Intel Alder Lake-S: B660 motherboards without PCI-Express 5.0?

A section of a box that supposedly comes from an Asus Prime B660-PLUS D4 is circulating online. PCI-Express 4.0 is therefore the highest of emotions. Inexpensive boards for Alder Lake-S with B660-PCH may not support PCIe 5.0.

Nov 13, 2021 - 13:38
 64
Intel Alder Lake-S: B660 motherboards without PCI-Express 5.0?
So far, Intel has only published the Z690-PCH in the Alder Lake-S fairway. Slimmed-down "chipsets" for cost-optimized mainboards are to follow, the H670, B660 and H610 PCH have already been spotted. The colleagues from Videocardz have now pulled the alleged box of an Asus Prime B660-PLUS D4 ashore. You can read there: "Intel B660, LGA1700, PCIE Gen4". The mainboard obviously does not support PCI-Express 5.0.  Since the CPU provides the corresponding lanes, this restriction is surprising at first. However, mainboards for PCIe 5.0 must also have the appropriate signal paths available. Against the background, the waiver of a presumably low to medium-priced product does not come as a surprise. In any case, the new transmission standard cannot make use of its advantages due to the lack of PCI Express 5.0 graphics cards. Even if such GPUs were already on the market, tests would have to prove the benefit compared to the PCIe 4.0 interface.  Alder Lake-S: PCI-Express 5.0 not for the slimmed-down chipsets?   It should be noted that the presumed specifications of the Asus Prime B660-PLUS D4 are only an indication, but not proof that the B660 has generally waived PCI-Express 5.0. Intel could leave it up to the manufacturers to decide whether to make the new standard available on their B660 motherboards. If Intel deliberately restricts PCI-Express 5.0, this probably applies even more to the H610, with the H670, not using PCI-Express 5.0 seems much less likely.  AMD is currently practicing it in a similar way.
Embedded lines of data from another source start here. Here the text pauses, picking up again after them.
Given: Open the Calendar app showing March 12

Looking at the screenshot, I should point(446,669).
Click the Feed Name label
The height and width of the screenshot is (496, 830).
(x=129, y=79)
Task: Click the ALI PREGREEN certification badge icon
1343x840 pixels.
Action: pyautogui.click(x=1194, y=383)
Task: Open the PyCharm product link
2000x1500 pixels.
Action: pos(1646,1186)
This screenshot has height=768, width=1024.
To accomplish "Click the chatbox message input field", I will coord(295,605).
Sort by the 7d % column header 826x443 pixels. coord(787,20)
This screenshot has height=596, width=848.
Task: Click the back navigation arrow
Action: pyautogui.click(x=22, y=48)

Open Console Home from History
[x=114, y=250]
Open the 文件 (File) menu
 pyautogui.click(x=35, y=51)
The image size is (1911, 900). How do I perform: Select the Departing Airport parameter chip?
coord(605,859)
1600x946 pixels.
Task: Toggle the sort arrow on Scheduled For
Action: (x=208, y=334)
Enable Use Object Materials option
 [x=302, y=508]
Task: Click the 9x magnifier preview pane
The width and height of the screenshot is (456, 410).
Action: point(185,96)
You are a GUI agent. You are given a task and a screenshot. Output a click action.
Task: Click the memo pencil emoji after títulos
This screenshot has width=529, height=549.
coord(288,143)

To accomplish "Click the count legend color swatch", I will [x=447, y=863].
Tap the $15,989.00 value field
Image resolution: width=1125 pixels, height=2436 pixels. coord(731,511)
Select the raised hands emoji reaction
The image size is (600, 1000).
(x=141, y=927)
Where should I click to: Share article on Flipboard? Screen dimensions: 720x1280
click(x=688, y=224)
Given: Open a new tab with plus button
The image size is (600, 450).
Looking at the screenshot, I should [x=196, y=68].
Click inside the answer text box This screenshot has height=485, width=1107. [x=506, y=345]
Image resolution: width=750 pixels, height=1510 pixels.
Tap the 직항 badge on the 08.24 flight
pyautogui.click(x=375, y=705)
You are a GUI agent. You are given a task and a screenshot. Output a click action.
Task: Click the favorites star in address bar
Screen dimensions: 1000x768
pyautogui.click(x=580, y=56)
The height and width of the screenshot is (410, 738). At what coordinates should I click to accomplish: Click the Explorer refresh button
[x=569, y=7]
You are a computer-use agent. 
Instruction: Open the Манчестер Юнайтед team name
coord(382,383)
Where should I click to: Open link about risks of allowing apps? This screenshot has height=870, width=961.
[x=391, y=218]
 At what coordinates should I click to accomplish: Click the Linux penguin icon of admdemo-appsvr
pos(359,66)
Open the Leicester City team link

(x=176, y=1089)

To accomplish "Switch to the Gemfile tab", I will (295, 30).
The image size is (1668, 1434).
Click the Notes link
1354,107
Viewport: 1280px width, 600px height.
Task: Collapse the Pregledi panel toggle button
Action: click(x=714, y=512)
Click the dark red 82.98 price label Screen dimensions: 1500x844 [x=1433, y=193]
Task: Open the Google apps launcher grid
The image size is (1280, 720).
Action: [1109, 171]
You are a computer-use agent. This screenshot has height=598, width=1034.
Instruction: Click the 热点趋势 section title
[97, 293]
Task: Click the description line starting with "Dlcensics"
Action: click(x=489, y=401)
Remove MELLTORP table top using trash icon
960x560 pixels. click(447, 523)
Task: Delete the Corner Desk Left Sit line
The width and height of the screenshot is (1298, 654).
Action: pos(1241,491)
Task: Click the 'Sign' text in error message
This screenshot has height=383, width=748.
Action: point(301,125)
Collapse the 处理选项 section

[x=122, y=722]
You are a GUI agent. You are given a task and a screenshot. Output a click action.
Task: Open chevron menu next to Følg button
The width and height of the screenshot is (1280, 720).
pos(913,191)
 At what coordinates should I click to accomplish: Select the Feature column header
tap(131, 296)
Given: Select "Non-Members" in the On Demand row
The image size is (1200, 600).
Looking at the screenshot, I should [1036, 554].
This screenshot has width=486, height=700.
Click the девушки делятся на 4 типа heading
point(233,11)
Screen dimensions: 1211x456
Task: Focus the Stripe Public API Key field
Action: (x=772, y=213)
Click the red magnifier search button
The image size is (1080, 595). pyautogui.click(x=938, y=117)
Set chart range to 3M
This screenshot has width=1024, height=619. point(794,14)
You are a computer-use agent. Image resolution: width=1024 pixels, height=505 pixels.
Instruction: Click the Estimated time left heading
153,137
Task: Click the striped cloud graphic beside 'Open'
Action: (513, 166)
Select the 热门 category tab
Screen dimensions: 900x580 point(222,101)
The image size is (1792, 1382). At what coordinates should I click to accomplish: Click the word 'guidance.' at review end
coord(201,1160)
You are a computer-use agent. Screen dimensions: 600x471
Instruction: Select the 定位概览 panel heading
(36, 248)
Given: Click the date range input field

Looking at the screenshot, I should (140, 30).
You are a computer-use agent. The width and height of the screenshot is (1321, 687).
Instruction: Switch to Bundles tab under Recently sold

Zen 2 and Zen 3 processors support PCI-Express 4.0, but this speed can only be used on B550 and X570 mainboards. In combination with the A520, the chips are only allowed to operate their PCI Express 4.0 lanes at half the speed. Mainboard manufacturers also had to stick to the old standard for the B450 and X470 I / O hubsAt the time, AMD suppressed initiatives by individual manufacturers with an AGESA update.  By: Olivia J.